What do I mean when I say, “rapidly conducting AF?”
Explaining AF in a short blog is impossible. Massively thick books have been written, and week long symposium are routinely given on AF . That said, here is my best impression of Sal Khan, who can explain nearly anything in a 10 min video.
When in AF, the atria are beating (quivering) at 300-500 beats per min. The atria do not pump blood to the body; the ventricle accomplishes this. Ventricular rate (pulse rate) is determined by how fast the AV node conducts the AF impulses from north to south. The AV node acts as a road between the atria and ventricle. It has a certain refractory period which means it can conduct electrical impulses only so fast. The AV node’s speed of conduction varies greatly amongst individuals, and thus, so does the ventricular rate during AF.
The inter-person variability of AV conduction is probably in great part genetically determined, whereas the intra-person variability is related to adrenaline levels. The AV node is richly innervated by the autonomic nervous nervous system (the involuntary nervous system.) So when adrenaline levels are higher, like with exertion, the conduction velocity is increased and likewise at times of low adrenaline levels, like at rest, the rate of conduction slows.
In general, pulse rates (ventricular rates) are higher with AF, but not always. For instance a person with AV block would transmit none of the atrial signals and the heart rate would be very low. Patients with cardiovascular fitness–and high vagal (anti-adrenaline) tone–might have slow AV node velocities. In this case the atrial fib signals would traverse the AV node at modest rates resulting in only modestly irregular heart rates.
This image is from a dual chamber defibrillator recording. The atrial and ventricular leads record intra-cardiac signals which can be stored and displayed. Neat. The atrial fib signals are irregular and at a rate of over 400 beats per minute. The second row of signals are from a lead in the ventricle. As can be seen, the ventricular rate is but a fraction of the atrial rate. This fraction is determined by the speed of AV nodal conduction.
This ECG was recording during my AF episode. The atria are fibrillating, but the pulse rate is in the 70s, albeit with the characteristic irregularly irregular pattern.

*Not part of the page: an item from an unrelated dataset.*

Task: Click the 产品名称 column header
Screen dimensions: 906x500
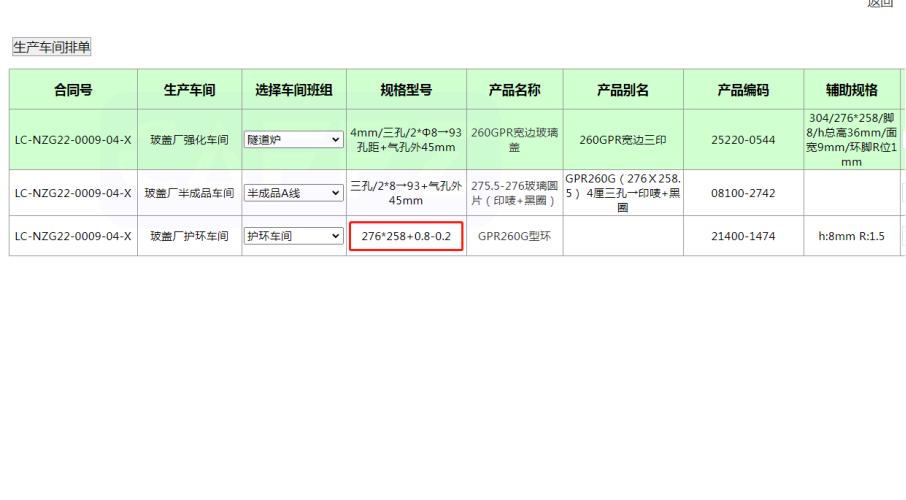Action: (514, 90)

The rapid atrial rates in AF cause the atrial muscle to quiver rather than contract. Lack of contraction can cause blood to pool. This pooling of blood increases the risk of clotting, and therefore patients with AF are generally more susceptible to stroke-causing clots. The story on stroke in AF is a very long chapter. Suffice it to say, AF patients vary in their stroke risk, with the young patient without any co-morbid conditions being at very low risk, and conversely, the very old patient with multiple medical problems being at high risk. Most AF stroke risk falls somewhere in between. That’s where doctoring comes in.

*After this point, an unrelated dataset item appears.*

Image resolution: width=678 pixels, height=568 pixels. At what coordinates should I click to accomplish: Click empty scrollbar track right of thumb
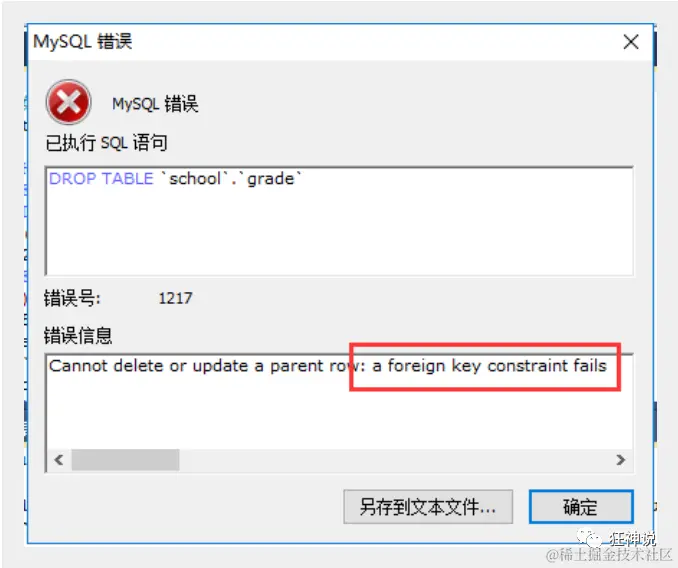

More often than not, AF patients have excessive tachycardia. The heart is a muscle, and like any other muscle, excessive contraction will gradually weaken the heart. This gradual decline in cardiac contractile force enhances the risk of congestive heart failure. The good news is that AF therapy can both prevent and reverse CHF. Again, good doctoring can make a huge difference.
Cardiac symptoms of AF occur because of irregularity of the rhythm, increased heart rate, or a combination of both. In general, AF reduces the cardiac output 20-30 percent. This reduction is perceived with great individual variability. Not a small number–let’s say a third–of AF patients report no symptoms. How one AF patient can be incapacitated, while the next is completely asymptomatic is a mystery to all.
Symptoms of AF do not always parallel the objectively measured parameters of heart function. Some patients have marked reduction in ejection fraction, but no symptoms, whereas others have normal EFs, but terrible symptoms. It is a mystery.
This post is not meant to be comprehensive. Just a teaser, maybe a stimulus to learn more.
4 replies on “Atrial Fibrillation 101…”
Sal would be proud!
A good analogy I read for the timing of cardiac repolarization was after you flush a toilet. The time during which another depolarization front cannot pass is analogous to the time the bowl takes to refill.
Thanks for this. Very well written and informative.
Also a physician (speed skater/cylist) with recurrent paroxysmal afib. Just cardioverted after my second episode exactly 5 years after the first. Interestingly the first conversion was done with flecainide and the second with electricity. The second also included anticoagulation (enoxaparin/coumadin) for a month after a transesophageal echo to r/o potential emboli.
Quite an annoying problem especially the large amount of information available that doesn't seem amenable to analysis. For example, atrial chamber sizes and ventricular wall thickness – what do they mean when they are shown to be increased in competitive cyclists?
There is also no good guidance on resuming training – how fast and how intense after cardioversion.
The advice I have so far on ablation is that the results are not as good as most people think.
Any ideas appreciated.
Thank you for this information. The best attempt yet to explain A.F. in terms we can all understand. I am a novice but do understand your description of what is going on in the A.F. heart.